There are no theatrical lines like, "Make my day," and in a way the movie is both a success for its brutality and is burdened by it, and by the realism that goes with it. Because "Harry Brown" attempts to be unrelentingly believable, even if it gets to be over the top, too. We are scared by this situation, and by the senselessness of it, and by the powerless police. We also know that the solution Harry Brown finds is short lived and limited.

But the movie isn't really about Harry Brown's success but about the failure of society to control the drugs and the violence that go with it. And to control the situations that lead to this kind of society--the projects, the poverty, the lack of good schools, and so on (whatever they are, I'm just spouting the usual).

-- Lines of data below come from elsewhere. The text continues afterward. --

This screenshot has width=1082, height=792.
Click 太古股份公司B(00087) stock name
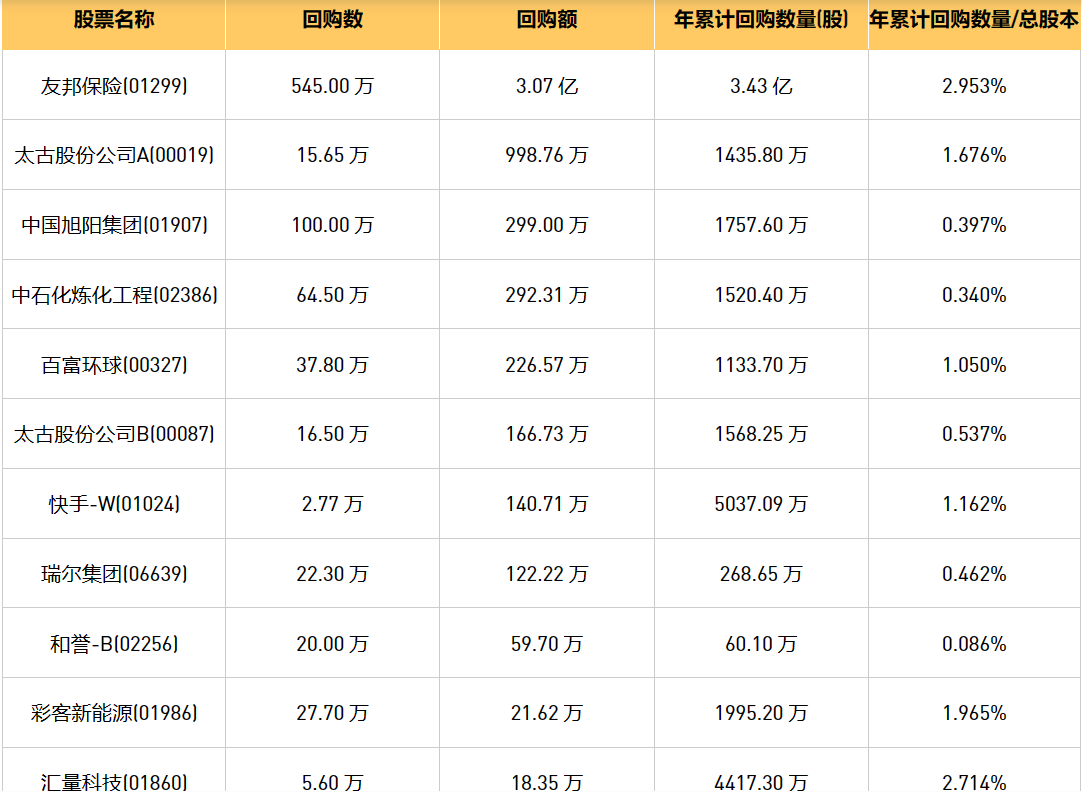pyautogui.click(x=114, y=434)
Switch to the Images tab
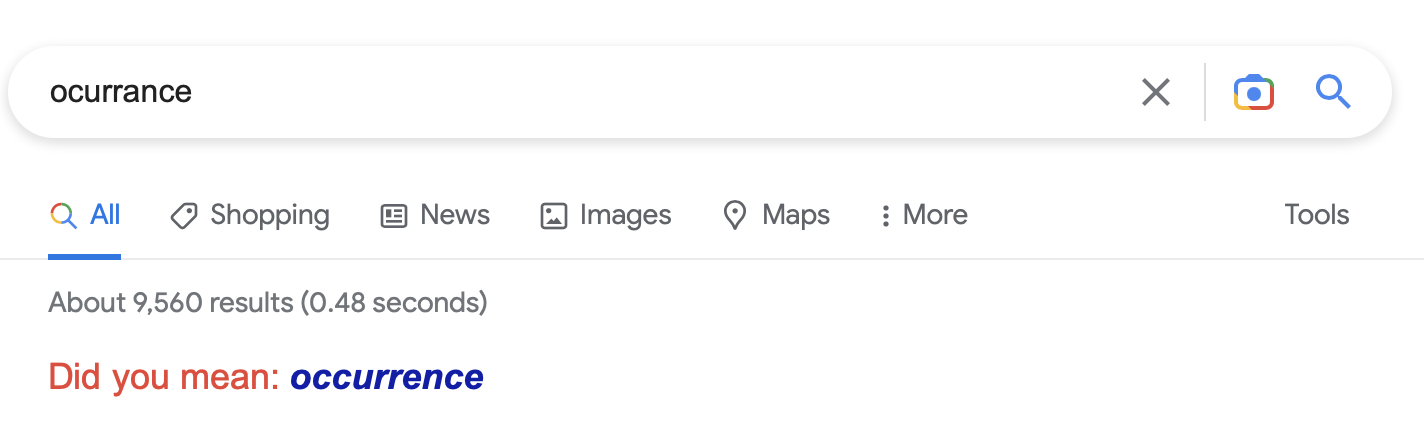The height and width of the screenshot is (434, 1424). 626,215
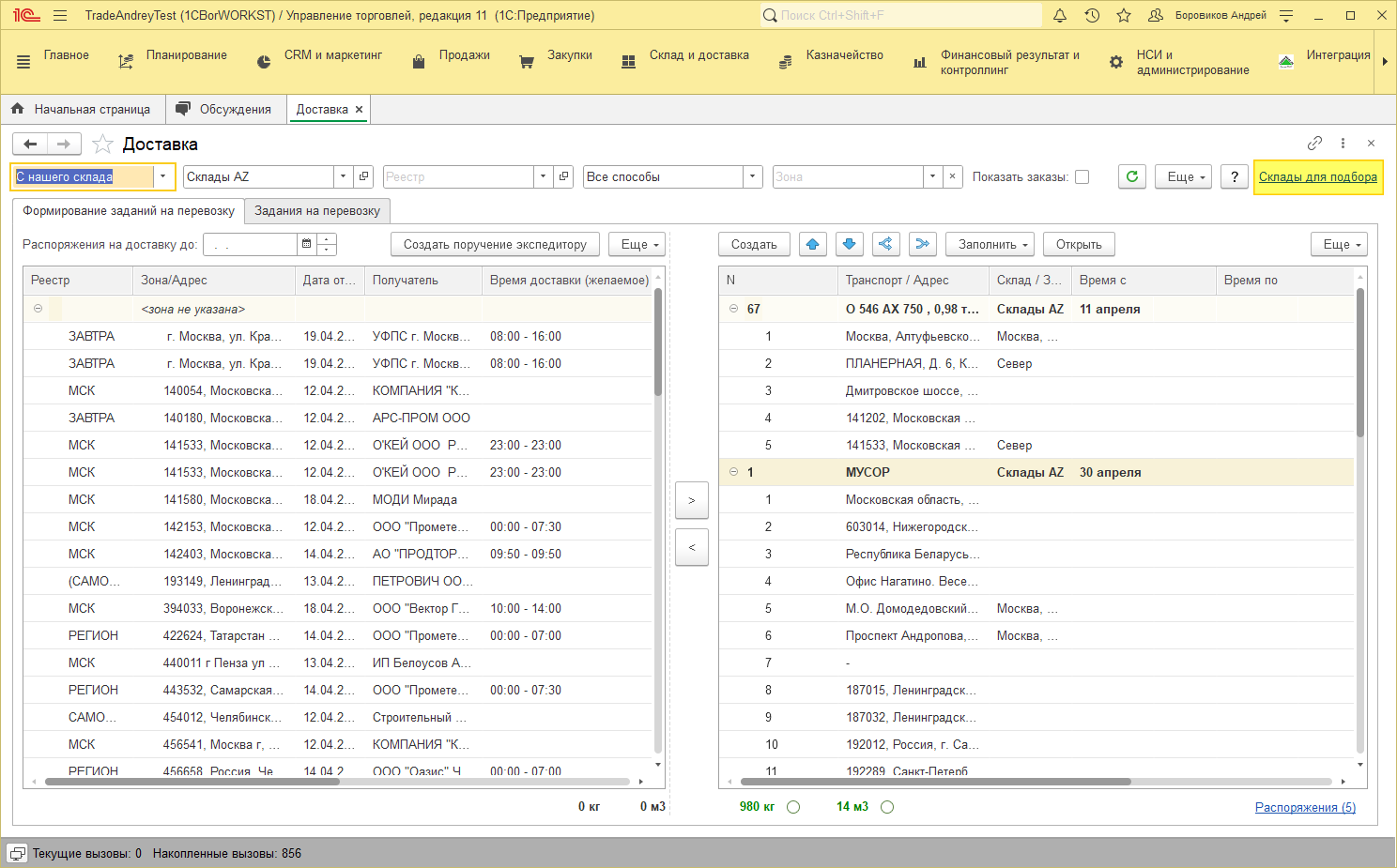The image size is (1397, 868).
Task: Click Создать поручение экспедитору button
Action: tap(495, 244)
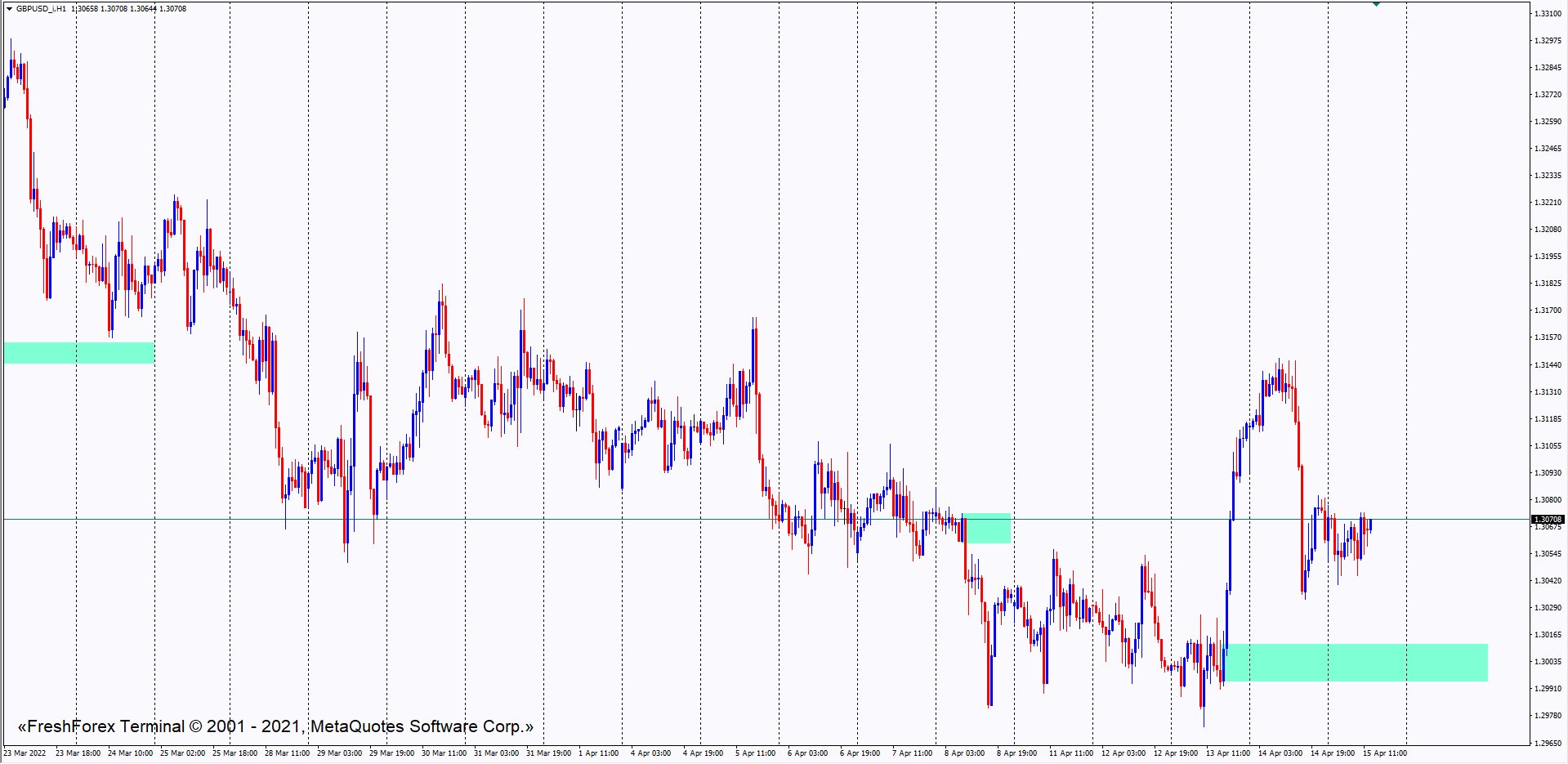
Task: Click the 30 Mar 11:00 time label
Action: coord(444,753)
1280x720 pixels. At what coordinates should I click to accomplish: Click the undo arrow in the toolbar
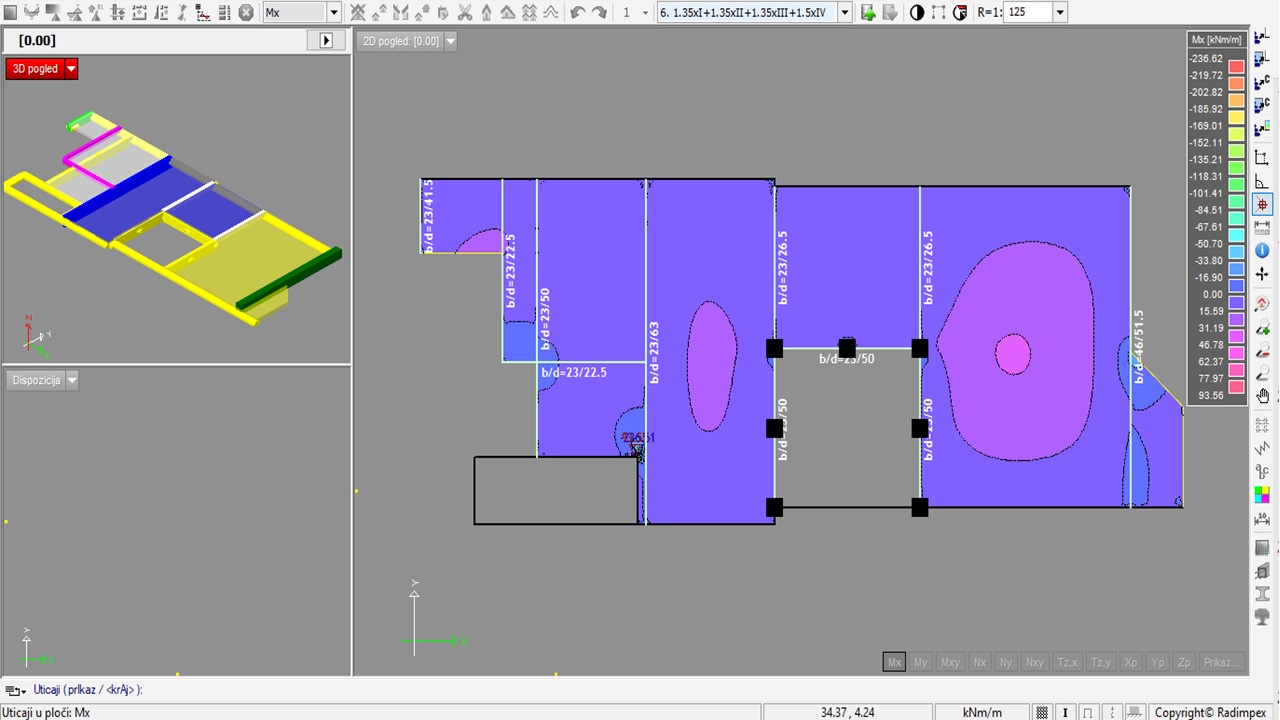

But this is Michael Caine's movie (as with so many of his movies) and he really does, again, show a presence and a subtlety that are remarkable. You wouldn't maybe expect him to show the cold hearted violence he needs here, but it's tinged with justice and maybe even compassion (not for the jerks, but for the victims of the criminals). The one cop who is consistent in the official fight against the thugs is Emily Mortimer, a really good actress slightly miscast (she comes off more as a sociologist than a street cop turned detective). Still, she's a great balance to Caine.

The one clear flaw, especially in the middle third, is that it's just slow. For all the drugs shown in the movie, it might have helped if the editor had at least tried some caffeine, because it pokes along and thinks that the drama of the situation will command the scene and it doesn't, not always. This is director Daniel Barber's second movie, and maybe there is both the sense of wanting to make a mark with some energy and edginess, but also the sense of not quite having the chops to do it perfectly. Not yet. It verges on the sensational too many times to sustain itself.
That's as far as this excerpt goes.